— What to produce —
All of the entries below are to be copied without any alteration.

Stored records
○ ○ ○
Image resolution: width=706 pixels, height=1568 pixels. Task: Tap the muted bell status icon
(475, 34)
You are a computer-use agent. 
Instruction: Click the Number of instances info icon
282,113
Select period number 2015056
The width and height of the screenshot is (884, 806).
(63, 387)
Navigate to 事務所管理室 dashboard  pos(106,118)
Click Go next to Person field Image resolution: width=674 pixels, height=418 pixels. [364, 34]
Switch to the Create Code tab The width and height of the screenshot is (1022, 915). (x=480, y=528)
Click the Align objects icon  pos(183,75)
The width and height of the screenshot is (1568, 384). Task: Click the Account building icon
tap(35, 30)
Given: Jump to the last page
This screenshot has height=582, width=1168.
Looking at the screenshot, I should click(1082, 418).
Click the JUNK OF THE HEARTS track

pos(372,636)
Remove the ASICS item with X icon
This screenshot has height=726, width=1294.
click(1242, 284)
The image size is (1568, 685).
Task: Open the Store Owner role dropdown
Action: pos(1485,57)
○ ○ ○
— Exercise solution —
Image resolution: width=706 pixels, height=1568 pixels. Task: Tap the muted bell status icon
(475, 34)
You are a computer-use agent. 
Instruction: Click the Number of instances info icon
282,113
Select period number 2015056
The width and height of the screenshot is (884, 806).
(63, 387)
Navigate to 事務所管理室 dashboard  pos(106,118)
Click Go next to Person field Image resolution: width=674 pixels, height=418 pixels. [364, 34]
Switch to the Create Code tab The width and height of the screenshot is (1022, 915). (x=480, y=528)
Click the Align objects icon  pos(183,75)
The width and height of the screenshot is (1568, 384). Task: Click the Account building icon
tap(35, 30)
Given: Jump to the last page
This screenshot has height=582, width=1168.
Looking at the screenshot, I should click(1082, 418).
Click the JUNK OF THE HEARTS track

pos(372,636)
Remove the ASICS item with X icon
This screenshot has height=726, width=1294.
click(1242, 284)
The image size is (1568, 685).
Task: Open the Store Owner role dropdown
Action: pos(1485,57)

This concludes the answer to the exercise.